Я облизнул враз пересохшие губы, чуя мандраж предвкушения, когда
щекотно под ложечкой и сердце колотится! Страх есть, но он скорее
подстегивает и обостряет восприятие, чем сковывает.
Сперва вышел Плям, сразу за ним синхронно, шаг в шаг – Барик и
Чума.
— А ну стоять, черти! – отчеканил я.
Гоп-компания так же синхронно обернулась.
— Пиу-пиу, — воскликнула Гаечка, оказавшаяся у них в тылу. – Ни
с места! Вы окружены!
Чума оглянулся, сплюнул под ноги. Страха на его лице не было,
лишь обреченность. А вот Борецкого переполнял гнев. Флегматичный
жабоподобный Плям вздохнул и уставился на меня.
— Берега попутали? – возмутился Барик. – Какого…

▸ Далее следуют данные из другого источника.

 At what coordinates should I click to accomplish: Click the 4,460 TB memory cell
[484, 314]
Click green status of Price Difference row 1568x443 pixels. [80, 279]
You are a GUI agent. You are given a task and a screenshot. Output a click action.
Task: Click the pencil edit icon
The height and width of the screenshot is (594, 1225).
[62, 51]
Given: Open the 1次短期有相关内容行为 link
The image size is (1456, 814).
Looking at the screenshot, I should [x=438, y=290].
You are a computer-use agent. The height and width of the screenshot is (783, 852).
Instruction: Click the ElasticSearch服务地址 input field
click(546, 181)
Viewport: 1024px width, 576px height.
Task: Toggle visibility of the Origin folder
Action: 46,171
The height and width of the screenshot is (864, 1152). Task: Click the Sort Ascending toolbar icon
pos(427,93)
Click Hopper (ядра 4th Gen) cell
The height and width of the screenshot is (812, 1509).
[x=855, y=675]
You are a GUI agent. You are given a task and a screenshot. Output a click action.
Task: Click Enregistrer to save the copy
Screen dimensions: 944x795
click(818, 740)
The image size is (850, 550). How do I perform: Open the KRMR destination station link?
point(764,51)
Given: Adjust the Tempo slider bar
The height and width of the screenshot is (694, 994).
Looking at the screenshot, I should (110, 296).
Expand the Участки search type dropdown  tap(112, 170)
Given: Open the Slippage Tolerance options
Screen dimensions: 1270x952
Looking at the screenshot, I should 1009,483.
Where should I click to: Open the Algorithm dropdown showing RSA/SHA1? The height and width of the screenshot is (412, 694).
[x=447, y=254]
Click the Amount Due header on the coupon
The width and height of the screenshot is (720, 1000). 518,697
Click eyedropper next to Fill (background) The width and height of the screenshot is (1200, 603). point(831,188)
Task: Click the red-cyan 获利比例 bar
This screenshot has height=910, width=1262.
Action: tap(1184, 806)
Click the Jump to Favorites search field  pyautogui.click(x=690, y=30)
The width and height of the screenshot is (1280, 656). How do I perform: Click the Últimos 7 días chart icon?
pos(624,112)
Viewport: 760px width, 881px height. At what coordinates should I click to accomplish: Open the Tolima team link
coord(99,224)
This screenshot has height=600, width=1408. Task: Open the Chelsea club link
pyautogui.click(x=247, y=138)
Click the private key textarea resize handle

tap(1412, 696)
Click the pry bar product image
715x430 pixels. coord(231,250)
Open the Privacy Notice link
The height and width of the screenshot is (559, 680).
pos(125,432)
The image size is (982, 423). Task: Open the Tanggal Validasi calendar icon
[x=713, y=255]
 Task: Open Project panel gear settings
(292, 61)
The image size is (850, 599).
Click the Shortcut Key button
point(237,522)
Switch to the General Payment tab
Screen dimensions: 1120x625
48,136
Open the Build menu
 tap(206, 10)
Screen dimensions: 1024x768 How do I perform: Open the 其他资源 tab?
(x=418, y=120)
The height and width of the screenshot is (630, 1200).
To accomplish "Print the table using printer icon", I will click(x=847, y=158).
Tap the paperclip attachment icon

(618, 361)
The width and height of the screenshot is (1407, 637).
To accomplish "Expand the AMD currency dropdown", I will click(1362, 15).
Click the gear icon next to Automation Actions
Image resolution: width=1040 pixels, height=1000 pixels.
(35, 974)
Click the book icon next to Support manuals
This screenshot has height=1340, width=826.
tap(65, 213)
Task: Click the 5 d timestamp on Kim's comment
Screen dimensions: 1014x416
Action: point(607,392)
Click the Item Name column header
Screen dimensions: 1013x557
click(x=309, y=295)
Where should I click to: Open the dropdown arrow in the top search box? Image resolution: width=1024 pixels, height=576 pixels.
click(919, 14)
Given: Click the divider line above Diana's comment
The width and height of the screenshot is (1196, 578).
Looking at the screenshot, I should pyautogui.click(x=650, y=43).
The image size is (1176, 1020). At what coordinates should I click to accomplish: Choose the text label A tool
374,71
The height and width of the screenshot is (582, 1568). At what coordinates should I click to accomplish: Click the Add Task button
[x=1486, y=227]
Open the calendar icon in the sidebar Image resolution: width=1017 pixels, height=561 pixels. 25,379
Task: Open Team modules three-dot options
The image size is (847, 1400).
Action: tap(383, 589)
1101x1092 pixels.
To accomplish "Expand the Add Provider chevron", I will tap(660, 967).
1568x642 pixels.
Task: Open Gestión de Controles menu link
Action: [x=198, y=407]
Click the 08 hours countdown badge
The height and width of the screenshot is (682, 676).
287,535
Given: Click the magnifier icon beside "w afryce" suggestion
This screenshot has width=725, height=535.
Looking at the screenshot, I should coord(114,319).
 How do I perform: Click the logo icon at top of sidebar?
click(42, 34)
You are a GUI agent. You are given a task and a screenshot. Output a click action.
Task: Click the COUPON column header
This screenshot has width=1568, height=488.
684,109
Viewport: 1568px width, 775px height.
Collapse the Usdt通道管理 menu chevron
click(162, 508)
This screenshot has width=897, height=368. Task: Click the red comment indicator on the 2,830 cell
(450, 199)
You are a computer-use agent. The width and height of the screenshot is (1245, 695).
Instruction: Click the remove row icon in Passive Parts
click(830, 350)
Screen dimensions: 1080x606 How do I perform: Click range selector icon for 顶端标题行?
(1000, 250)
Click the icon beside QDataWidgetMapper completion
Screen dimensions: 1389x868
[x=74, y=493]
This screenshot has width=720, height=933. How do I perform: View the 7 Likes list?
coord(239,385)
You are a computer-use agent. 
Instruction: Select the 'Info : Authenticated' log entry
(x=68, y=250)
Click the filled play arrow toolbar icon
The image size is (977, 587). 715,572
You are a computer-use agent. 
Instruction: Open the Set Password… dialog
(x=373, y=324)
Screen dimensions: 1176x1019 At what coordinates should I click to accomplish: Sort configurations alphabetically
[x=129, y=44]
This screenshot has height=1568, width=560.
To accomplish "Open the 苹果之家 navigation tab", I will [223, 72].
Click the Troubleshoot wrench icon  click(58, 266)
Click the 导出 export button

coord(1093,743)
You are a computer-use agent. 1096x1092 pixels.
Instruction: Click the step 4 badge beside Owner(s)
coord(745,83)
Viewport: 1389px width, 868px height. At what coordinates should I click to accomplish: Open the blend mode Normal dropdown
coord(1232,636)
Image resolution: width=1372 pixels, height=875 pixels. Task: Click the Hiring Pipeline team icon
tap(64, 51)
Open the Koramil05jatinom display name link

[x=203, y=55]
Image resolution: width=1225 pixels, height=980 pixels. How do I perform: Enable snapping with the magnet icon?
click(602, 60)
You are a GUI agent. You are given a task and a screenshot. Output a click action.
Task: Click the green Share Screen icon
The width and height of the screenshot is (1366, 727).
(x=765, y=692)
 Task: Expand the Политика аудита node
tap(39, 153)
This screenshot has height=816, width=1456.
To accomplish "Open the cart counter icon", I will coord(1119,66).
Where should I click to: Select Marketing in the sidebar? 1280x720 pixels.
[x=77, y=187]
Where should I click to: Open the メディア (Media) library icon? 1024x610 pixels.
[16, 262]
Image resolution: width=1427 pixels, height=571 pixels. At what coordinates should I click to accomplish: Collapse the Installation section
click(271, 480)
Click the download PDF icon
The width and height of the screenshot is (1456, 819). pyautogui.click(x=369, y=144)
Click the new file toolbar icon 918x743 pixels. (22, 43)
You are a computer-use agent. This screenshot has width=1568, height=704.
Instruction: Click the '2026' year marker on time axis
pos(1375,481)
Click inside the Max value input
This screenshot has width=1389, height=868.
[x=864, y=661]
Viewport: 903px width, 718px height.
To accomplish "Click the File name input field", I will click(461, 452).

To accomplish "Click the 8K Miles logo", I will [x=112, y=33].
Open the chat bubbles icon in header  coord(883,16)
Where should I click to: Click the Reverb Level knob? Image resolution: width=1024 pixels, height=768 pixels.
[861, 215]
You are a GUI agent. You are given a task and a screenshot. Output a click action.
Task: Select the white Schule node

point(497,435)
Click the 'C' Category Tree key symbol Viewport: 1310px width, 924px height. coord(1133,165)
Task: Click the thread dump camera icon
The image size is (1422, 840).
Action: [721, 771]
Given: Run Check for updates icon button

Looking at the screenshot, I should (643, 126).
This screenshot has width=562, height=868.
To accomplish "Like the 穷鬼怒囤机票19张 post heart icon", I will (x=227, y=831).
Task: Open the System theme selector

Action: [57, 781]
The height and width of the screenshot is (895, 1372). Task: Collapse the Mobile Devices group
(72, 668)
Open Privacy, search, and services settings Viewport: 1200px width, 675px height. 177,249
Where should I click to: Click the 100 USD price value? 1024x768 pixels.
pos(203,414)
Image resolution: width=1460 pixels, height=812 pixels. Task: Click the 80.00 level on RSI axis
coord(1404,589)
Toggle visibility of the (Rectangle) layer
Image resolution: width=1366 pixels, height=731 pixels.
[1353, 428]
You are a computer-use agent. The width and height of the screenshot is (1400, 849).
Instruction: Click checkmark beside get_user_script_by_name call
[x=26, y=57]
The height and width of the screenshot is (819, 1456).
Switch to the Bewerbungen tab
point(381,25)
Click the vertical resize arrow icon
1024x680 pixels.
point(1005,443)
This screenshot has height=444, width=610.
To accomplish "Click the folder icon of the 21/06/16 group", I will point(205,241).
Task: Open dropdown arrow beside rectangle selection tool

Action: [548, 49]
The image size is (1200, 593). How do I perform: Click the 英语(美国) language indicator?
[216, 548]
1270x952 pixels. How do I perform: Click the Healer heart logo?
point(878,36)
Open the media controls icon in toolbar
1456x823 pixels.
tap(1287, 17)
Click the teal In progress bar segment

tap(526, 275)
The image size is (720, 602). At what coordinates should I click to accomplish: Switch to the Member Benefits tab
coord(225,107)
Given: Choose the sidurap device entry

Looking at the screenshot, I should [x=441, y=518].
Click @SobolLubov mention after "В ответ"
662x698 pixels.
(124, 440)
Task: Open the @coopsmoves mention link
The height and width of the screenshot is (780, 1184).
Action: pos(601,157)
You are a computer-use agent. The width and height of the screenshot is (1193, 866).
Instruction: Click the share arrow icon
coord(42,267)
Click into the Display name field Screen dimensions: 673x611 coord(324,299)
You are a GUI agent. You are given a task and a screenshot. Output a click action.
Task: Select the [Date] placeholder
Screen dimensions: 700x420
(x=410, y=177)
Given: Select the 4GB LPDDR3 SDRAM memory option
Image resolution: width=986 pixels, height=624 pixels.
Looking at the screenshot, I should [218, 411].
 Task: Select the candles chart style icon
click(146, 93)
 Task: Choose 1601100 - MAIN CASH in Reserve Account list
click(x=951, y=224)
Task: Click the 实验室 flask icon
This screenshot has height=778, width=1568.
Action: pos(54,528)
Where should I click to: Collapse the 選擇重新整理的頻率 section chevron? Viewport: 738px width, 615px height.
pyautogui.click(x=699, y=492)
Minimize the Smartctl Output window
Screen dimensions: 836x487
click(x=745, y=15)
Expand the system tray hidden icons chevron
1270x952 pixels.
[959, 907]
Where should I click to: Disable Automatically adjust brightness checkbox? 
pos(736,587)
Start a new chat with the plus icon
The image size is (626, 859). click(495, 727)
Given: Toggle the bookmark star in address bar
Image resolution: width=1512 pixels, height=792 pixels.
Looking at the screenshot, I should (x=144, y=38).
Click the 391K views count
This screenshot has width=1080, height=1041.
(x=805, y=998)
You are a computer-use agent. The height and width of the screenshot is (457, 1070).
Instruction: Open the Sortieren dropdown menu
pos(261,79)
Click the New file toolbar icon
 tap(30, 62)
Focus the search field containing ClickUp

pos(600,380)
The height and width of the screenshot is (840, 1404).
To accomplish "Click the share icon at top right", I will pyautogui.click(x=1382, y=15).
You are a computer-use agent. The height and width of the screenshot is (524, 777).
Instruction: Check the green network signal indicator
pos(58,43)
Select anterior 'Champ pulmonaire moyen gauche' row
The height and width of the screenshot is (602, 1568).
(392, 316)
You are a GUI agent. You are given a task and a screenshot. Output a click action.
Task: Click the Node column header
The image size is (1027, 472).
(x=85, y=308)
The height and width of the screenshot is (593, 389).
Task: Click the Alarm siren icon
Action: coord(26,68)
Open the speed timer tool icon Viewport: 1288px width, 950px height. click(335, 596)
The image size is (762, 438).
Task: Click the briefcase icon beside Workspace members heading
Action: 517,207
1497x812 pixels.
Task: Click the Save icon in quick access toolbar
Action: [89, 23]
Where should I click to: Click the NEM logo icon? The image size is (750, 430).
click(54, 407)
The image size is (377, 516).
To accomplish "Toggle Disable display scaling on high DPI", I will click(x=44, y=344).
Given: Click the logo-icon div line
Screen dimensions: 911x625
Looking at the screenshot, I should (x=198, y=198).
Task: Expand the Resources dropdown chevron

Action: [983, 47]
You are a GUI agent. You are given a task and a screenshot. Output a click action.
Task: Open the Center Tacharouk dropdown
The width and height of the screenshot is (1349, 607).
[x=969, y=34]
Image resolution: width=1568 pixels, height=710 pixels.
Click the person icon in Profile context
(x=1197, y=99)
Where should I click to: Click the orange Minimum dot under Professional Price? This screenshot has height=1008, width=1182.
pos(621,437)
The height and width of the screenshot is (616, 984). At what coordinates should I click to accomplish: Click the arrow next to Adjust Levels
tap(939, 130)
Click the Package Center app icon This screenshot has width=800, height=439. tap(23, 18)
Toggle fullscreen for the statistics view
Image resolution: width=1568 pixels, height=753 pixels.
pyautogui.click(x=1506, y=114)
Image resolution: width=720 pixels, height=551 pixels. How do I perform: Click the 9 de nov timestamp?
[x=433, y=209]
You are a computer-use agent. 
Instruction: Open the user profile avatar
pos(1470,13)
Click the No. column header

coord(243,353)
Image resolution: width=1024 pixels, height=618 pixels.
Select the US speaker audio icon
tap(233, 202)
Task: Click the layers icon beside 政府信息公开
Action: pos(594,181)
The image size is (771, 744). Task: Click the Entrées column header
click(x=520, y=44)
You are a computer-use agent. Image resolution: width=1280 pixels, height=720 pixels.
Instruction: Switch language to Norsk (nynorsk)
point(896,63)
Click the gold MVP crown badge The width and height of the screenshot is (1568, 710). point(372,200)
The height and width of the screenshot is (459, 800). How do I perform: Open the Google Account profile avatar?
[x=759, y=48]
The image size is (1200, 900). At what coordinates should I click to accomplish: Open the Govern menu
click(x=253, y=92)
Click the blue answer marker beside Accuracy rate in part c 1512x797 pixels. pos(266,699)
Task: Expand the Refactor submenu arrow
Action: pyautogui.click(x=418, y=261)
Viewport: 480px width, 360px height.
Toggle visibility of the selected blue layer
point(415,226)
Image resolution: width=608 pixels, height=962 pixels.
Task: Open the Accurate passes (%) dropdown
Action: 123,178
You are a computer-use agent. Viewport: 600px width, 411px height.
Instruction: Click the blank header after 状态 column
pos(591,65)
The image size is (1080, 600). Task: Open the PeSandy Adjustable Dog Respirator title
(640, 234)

— Завали хлебало, — прошипел я на понятном им языке и шагнул к
нему. – Во-первых, за вами должок. Объяснять, за что спросить
хочу?
— Ты? – скривился Чума и еще раз сплюнул. – С хера ли с меня
спрашивает всякое лошье…
Я встретился взглядом с Ильей, скосил глаза на Барика, и сразу —
два шага вперед, два прямых удара Чуме в живот – разинув рот, он
схватился за «солнышко». Илья сцепился с Бариком и уже валял его по
земле, а Рам подсечкой повалил Пляма, который особо не
сопротивлялся, понимая, что силы неравны, и чем больше он будет
рыпаться, тем сильнее наваляют.
— Это за лошье, — сказал я.
Чума, все еще корчась, шагнул вперед, пытаясь ударить меня в
лицо, но я выставил блок и отбросил его топчущим.
— Будем считать, за лошье ты ответил. Теперь ответишь за пыль в
глаза.
Я попытался ударить его в челюсть, но Чума закрылся. Тогда я
пробил его печень и двинул ему в глаз. Чума повалился набок.